» Exercise requirements:
Starting with the first line of the data below, copy each line up to and including the one containing "This screenshot has width=851, height=440.". Pictures stay out.

Material shown Block Start

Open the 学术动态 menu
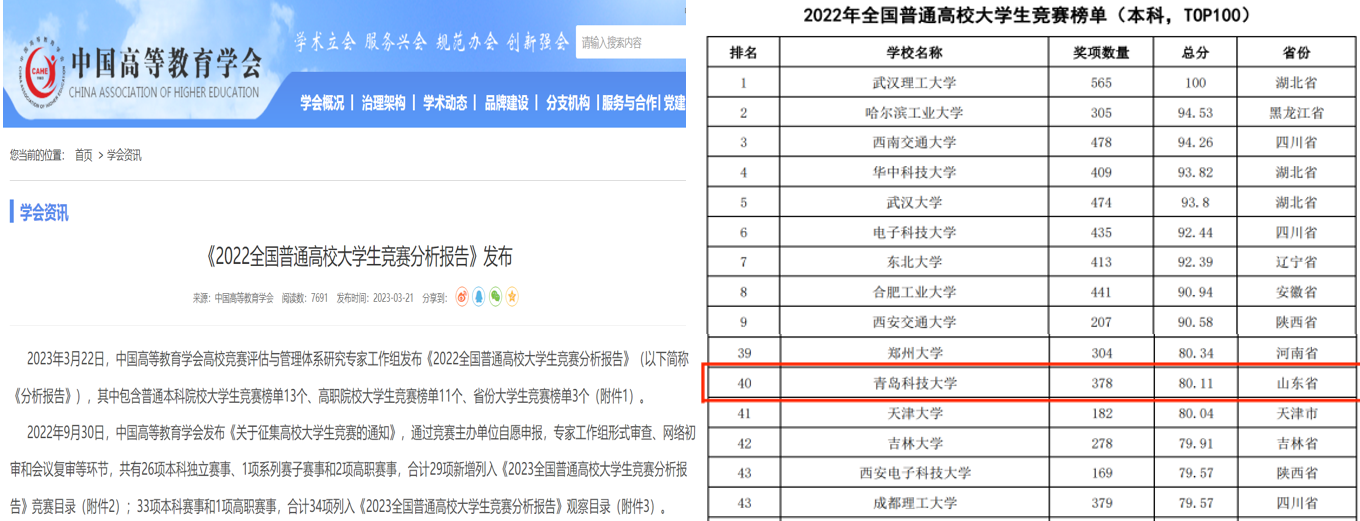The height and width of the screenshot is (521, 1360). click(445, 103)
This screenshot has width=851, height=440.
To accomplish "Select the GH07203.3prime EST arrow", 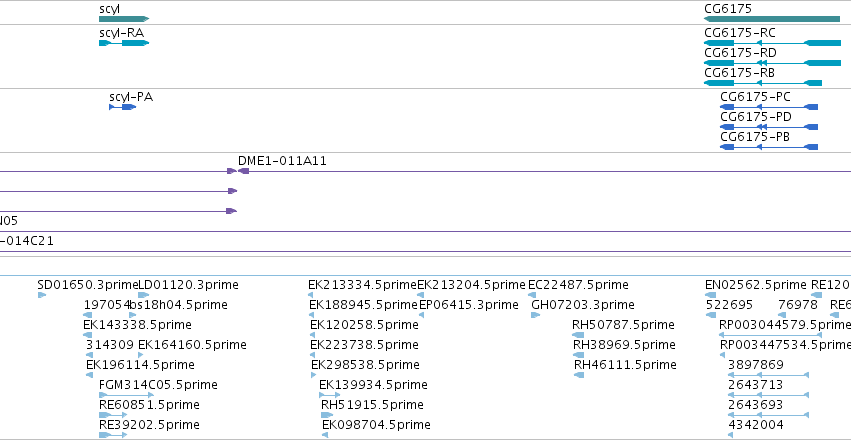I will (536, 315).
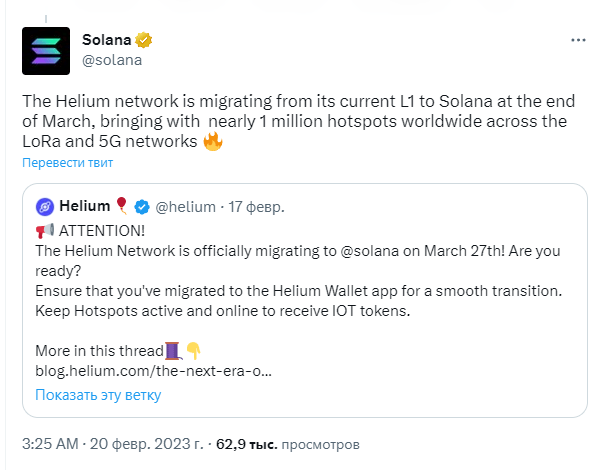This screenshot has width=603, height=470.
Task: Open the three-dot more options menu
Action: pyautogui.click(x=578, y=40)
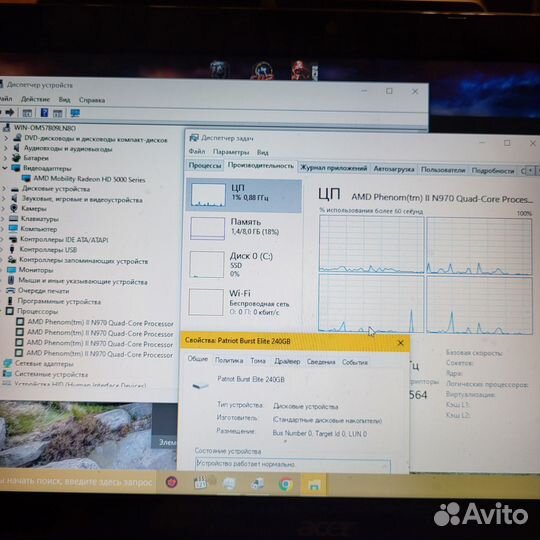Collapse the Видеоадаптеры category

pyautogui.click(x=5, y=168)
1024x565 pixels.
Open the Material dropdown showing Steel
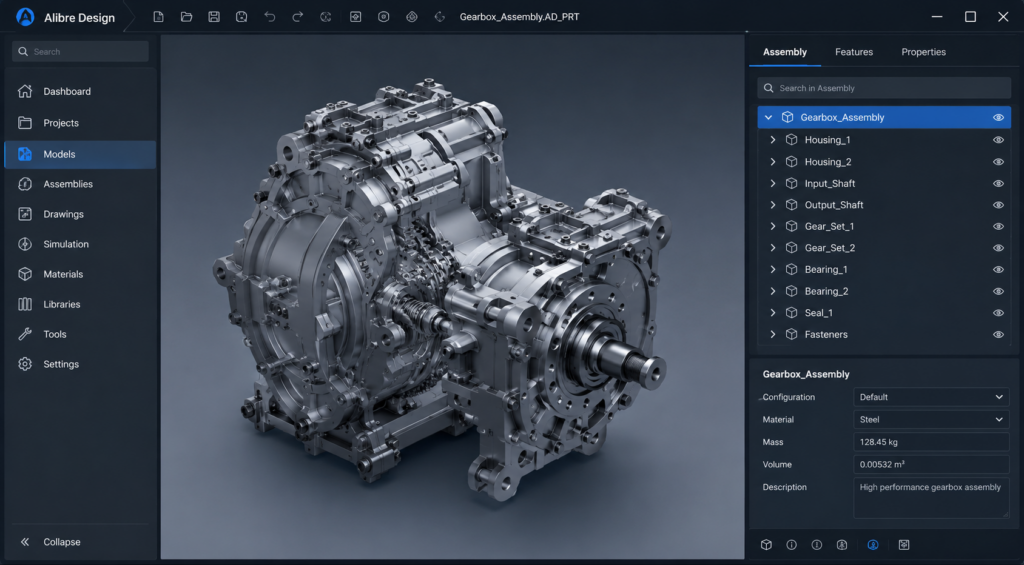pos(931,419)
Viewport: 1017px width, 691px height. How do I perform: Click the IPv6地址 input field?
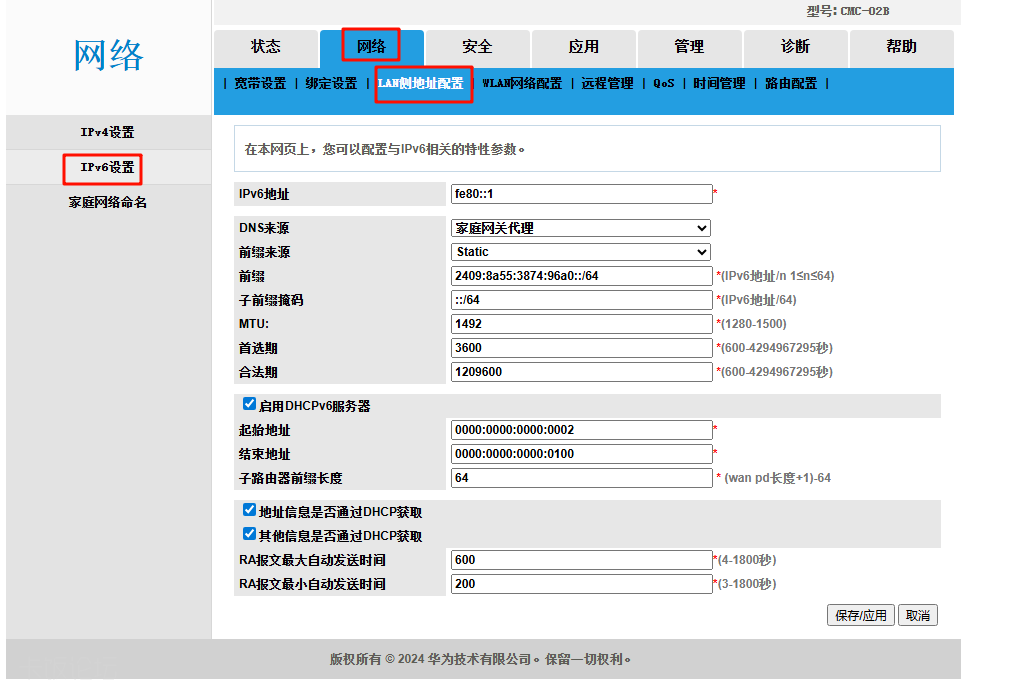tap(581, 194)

Material shown Block End

» Answer to this problem:
Open the 学术动态 menu
The height and width of the screenshot is (521, 1360). click(445, 103)
This screenshot has width=851, height=440.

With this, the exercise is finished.